> Document passage:
__________________________________________________
At total of 1,084 Burundian refugees today early morning boarded buses in Rwanda and Tanzania to return home.
In Rwanda, 511 Burundian left the Mahama refugee camp in eastern Rwanda at 6am and a few hours later crossed back home via the Nemba border. This is the third batch of Burundian returnees in the past weeks.
Also today morning, 573 refugees left camp in Kigoma, Tanzania to return home.
Tanzania has given ultimatum to Burundian refugees to either leave voluntarily, or will be forced out in what government there says Burundian have made it a “habit to run away from their country even when there is no reason.”
Last week, Burundi’s new President Evariste Ndayishimiye was in Tanzania for a widely publicized state visit, the first foreign trip.
As for Rwanda and Burundi, since April 2015, the presidents of both countries have never met in the same room. It followed failed coup which Burundi openly accuses Rwanda of orchestrating.
Last month, the two opened direct talks at level of military intelligence chiefs. However, President Ndayishimiye has been more pointed in his attacks on Rwanda, accusing Kigali of “hypocrisy” and holding refugees “hostage”. Rwanda has been largely on the defensive.
As of mid 2020, according to UN agency UNHCR, Burundian refugees are as follows: Tanzania (164,873), DR Congo (103,690), Rwanda (72,007), Uganda (48,275), Kenya (13,800), Mozambique (7,800), Malawi (8,300), South Africa (9,200) and Zambia (6,000).
Meanwhile, today also, citizens of both countries stranded on either side due to COVID-19, were also exchanged. More than 80 Burundians crossed back home, as more than 50 Rwandans also returned via the same Nemba border.
These returnees were in either country for different reasons including business, medical care and pleasure before both countries closed their borders when the pandemic struck.
While Rwanda has opened the airspace but kept entire ground border closed, Burundi has yet to open both airspace and land.
__________________________________________________
> Information given:
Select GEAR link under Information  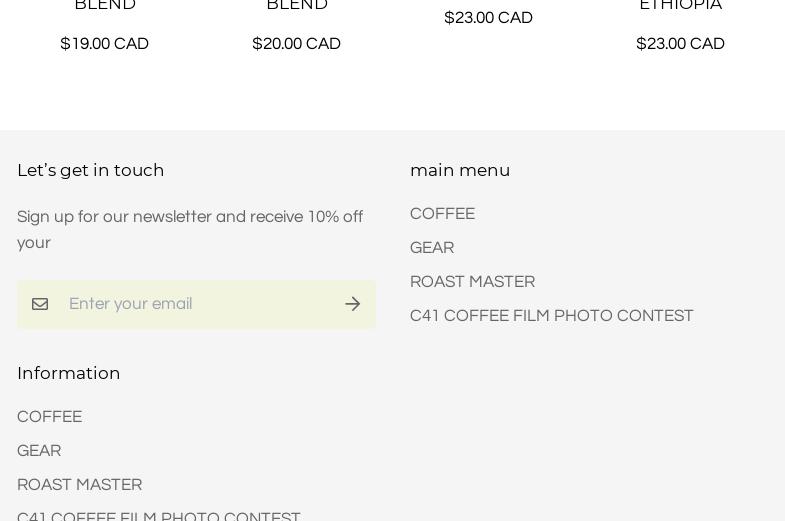pos(39,451)
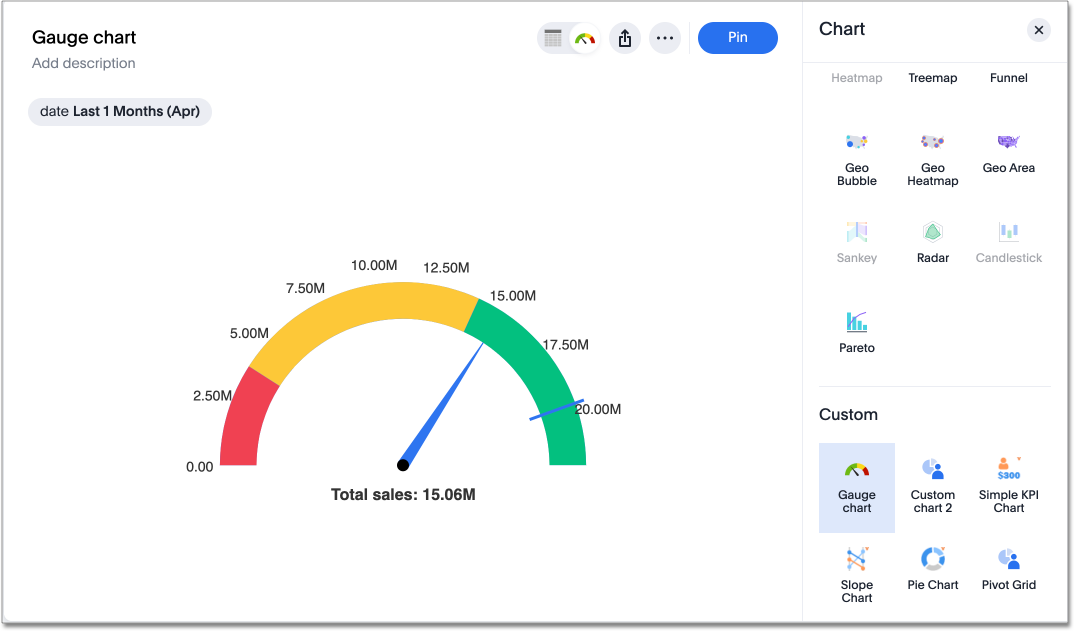Open the share/export options
The image size is (1074, 631).
point(624,37)
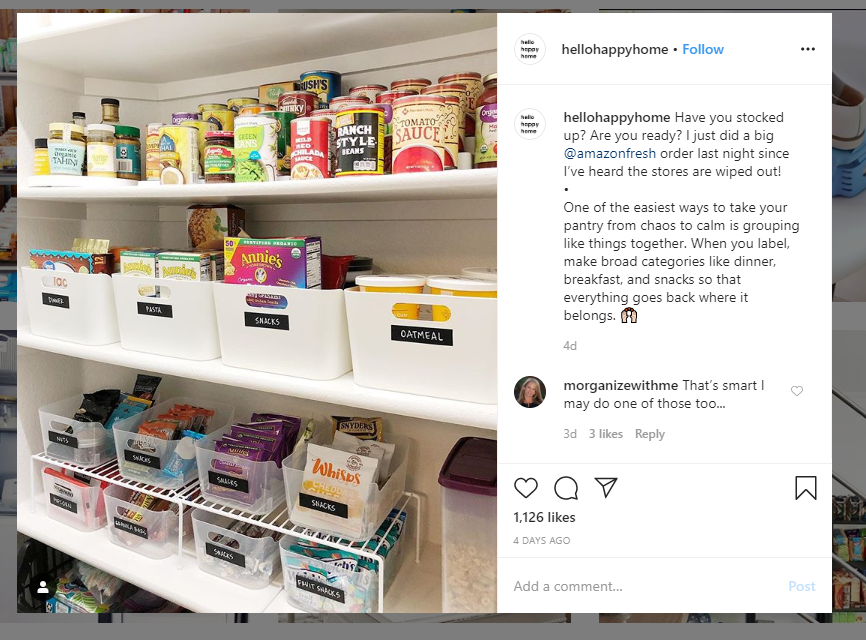The image size is (866, 640).
Task: Open the morganizewithme username link
Action: (621, 385)
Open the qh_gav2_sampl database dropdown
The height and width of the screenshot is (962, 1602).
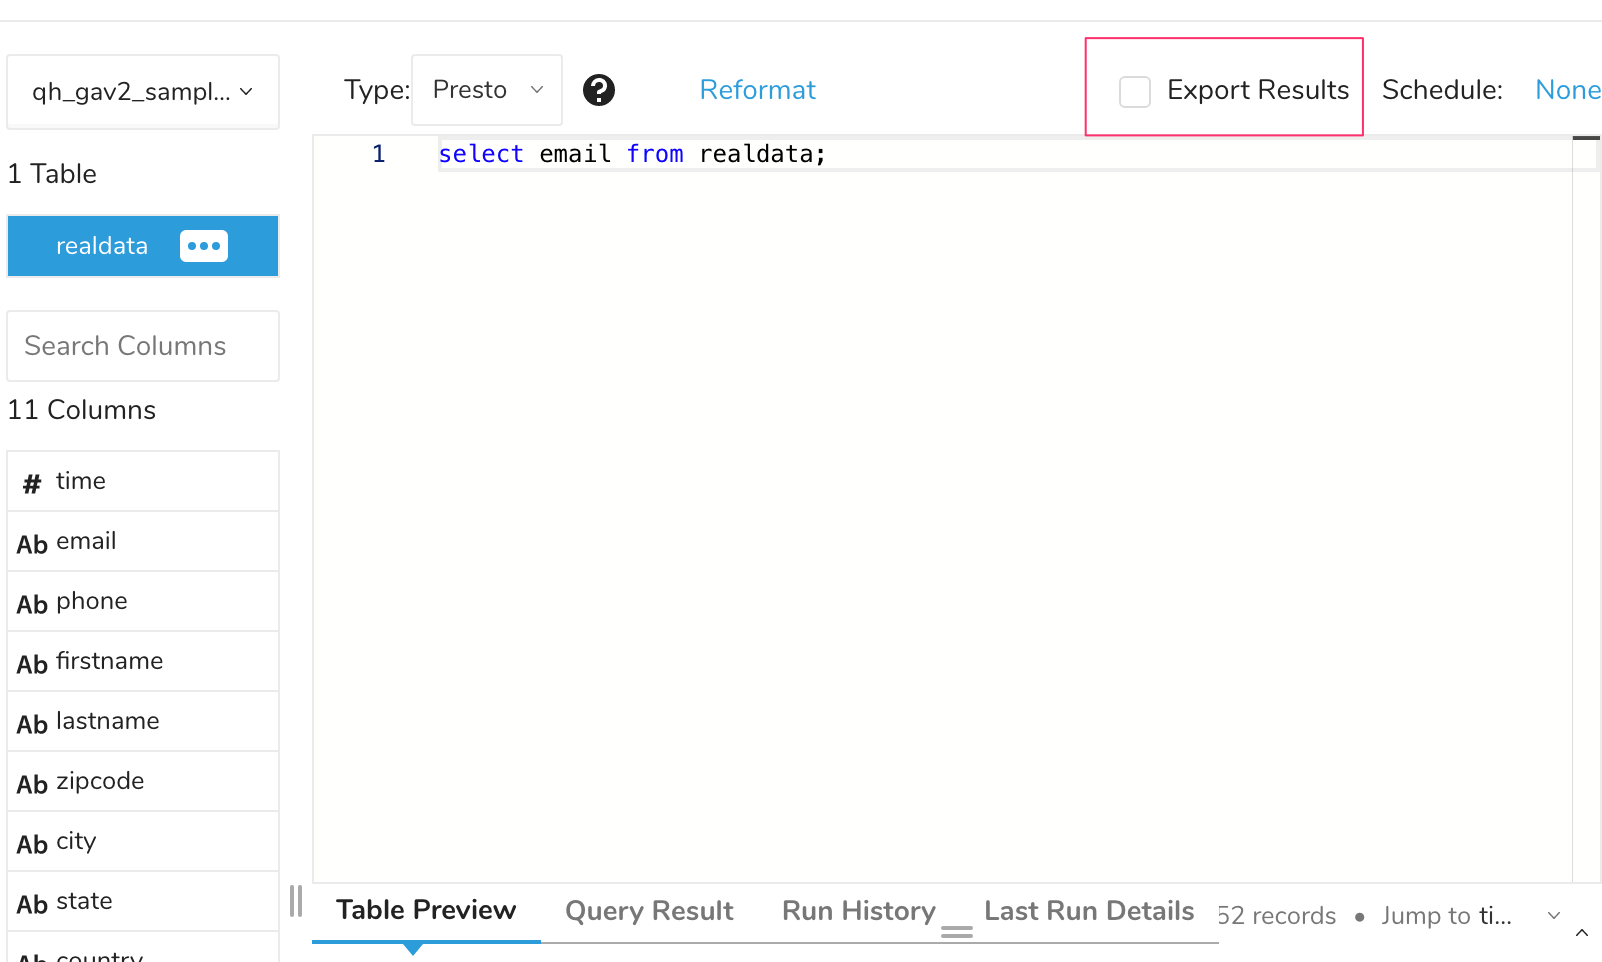point(143,92)
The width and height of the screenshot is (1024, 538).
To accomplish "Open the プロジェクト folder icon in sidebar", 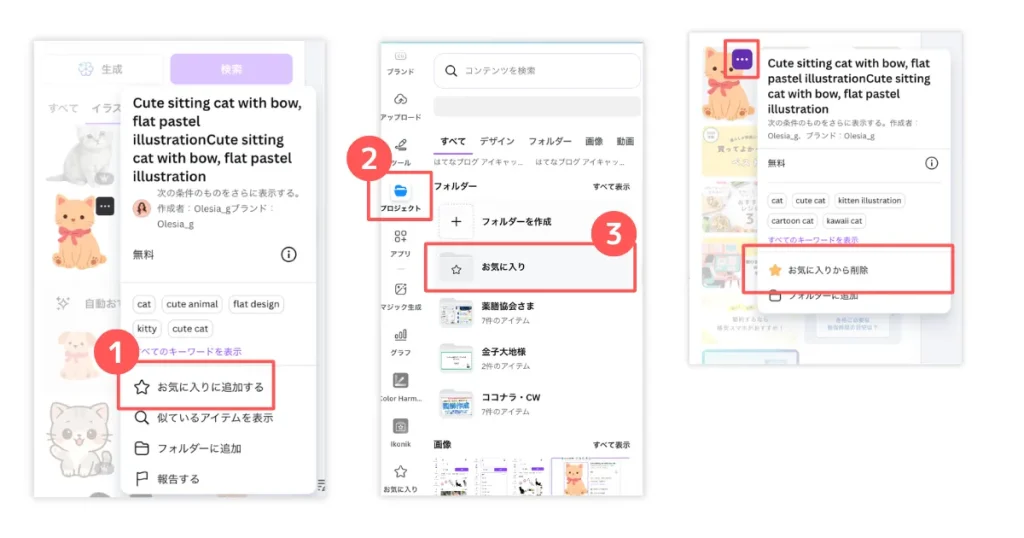I will 400,190.
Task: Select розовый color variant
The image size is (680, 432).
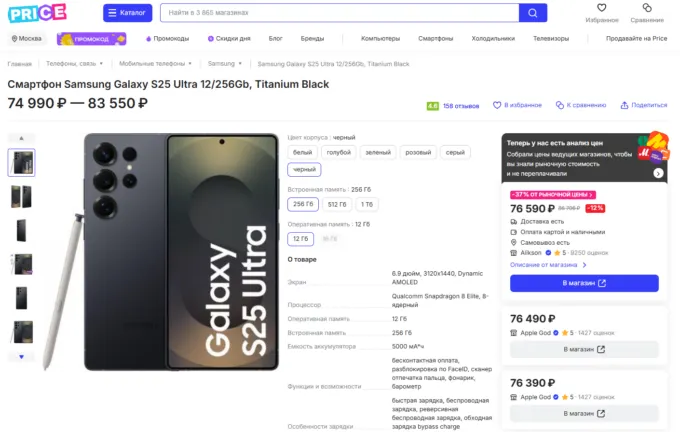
__________________________________________________
Reproduce verbatim the part of the article on Burundian refugees returning home starting with "Meanwhile, today also, citizens" and going on through "the pandemic struck.".

> Your solution:
Meanwhile, today also, citizens of both countries stranded on either side due to COVID-19, were also exchanged. More than 80 Burundians crossed back home, as more than 50 Rwandans also returned via the same Nemba border.
These returnees were in either country for different reasons including business, medical care and pleasure before both countries closed their borders when the pandemic struck.